Chablis Premier Crus:
2016 Chablis Montmains—Always one of the better Chablis Premier Crus, with minerality, power, and excellent aging potential; nutty, green lemon aromas; Creamy and lean, with high acidity and excellent concentration. $47 92
2016 Chablis Montée de Tonnerre—Arguably the best Chablis Premier Cru. Very minerally, with great depth and concentration. Drink now, or hold (I would keep it a while). $52 93
Chablis Grand Crus:
2016 Chablis Bougros “Côte Bouguerots”—This part of the Bougros Grand Cru is owned by William Fèvre. Very lean and chalky, with excellent concentration; authoritative and rich; I would give this Grand Cru a few more years to develop. $80 (West Coast). 94
2016 Chablis Les Clos—Les Clos is usually regarded as the greatest Grand Cru Chablis. Very white, chalky soil exhibited in the wine’s chalky aromas. Very good depth; refined and elegant; very concentrated; long, long finish! It’s all there. $100 to $110. 96
The 2016 vintage is very impressive, both for its red and white Burgundies, including Chablis. Bouchard’s red Beaune Burgundies especially showed well. And Bouchard’s Corton-Charlemagne is a glorious white Burgundy. All of William Fèvre’s Chablis wines were great, especially Les Clos. These wines will not be around long because of the small crops. A word to the wise: Buy them soon.

# Task objective
According to the Chablis tasting notes, why will these wines not be around long?

[Saved entries]
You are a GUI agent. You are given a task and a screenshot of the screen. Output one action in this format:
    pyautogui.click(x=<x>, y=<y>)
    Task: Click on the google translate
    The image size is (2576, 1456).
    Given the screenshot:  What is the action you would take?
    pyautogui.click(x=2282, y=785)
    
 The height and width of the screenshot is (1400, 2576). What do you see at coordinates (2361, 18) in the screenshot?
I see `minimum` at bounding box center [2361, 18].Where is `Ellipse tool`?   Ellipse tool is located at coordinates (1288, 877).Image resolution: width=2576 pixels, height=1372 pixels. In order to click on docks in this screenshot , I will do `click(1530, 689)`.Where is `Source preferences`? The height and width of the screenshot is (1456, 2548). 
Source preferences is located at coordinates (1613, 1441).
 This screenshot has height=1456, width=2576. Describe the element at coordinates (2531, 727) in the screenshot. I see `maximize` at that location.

# Task solution
Because of the small crops.